▶ [REQUIRED ACTIONS]:
- 1) Rewrite everything from "Controversies were raised" down to "to Rita Levi-Montalcini." in the passage on Rita Levi-Montalcini, replacing "critics" with "criticism".
- 2) According to the passage on Rita Levi-Montalcini, in what year did Italy prohibit Cronassial?

▶ [TEXT SECTION]:
┌──
From 1961 to 1969 she directed the Research Center of Neurobiology of the CNR (Rome), and from 1969 to 1978 the Laboratory of Cellular Biology.
Rita Levi-Montalcini founded the European Brain Research Institute, covering the appointment of president. Her role in this institute was at the center of some critics from part of scientific community in 2010.
Controversies were raised by the collaboration of Prof. Montalcini with the Italian Pharmaceutical Factory Fidia. Since 1975 the scientist promoted the drug Cronassial produced by Fidia from bovine brain. The drug turned out some years later to be able to cause a severe neurological syndrome (Guillain-Barré syndrome). For this reason Germany banned Cronassial in 1983, followed by other countries. Italy prohibited the drug only in 1993. This episode raised serious critics to Rita Levi-Montalcini.
└──
▶ [DATA EXTRACTS]:
┌──
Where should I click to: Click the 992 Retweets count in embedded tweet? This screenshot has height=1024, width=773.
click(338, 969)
└──
┌──
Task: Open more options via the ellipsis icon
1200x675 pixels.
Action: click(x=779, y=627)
└──
▶ [SOLUTIONS IN ORDER]:
- 1)
Controversies were raised by the collaboration of Prof. Montalcini with the Italian Pharmaceutical Factory Fidia. Since 1975 the scientist promoted the drug Cronassial produced by Fidia from bovine brain. The drug turned out some years later to be able to cause a severe neurological syndrome (Guillain-Barré syndrome). For this reason Germany banned Cronassial in 1983, followed by other countries. Italy prohibited the drug only in 1993. This episode raised serious criticism to Rita Levi-Montalcini.

- 2) 1993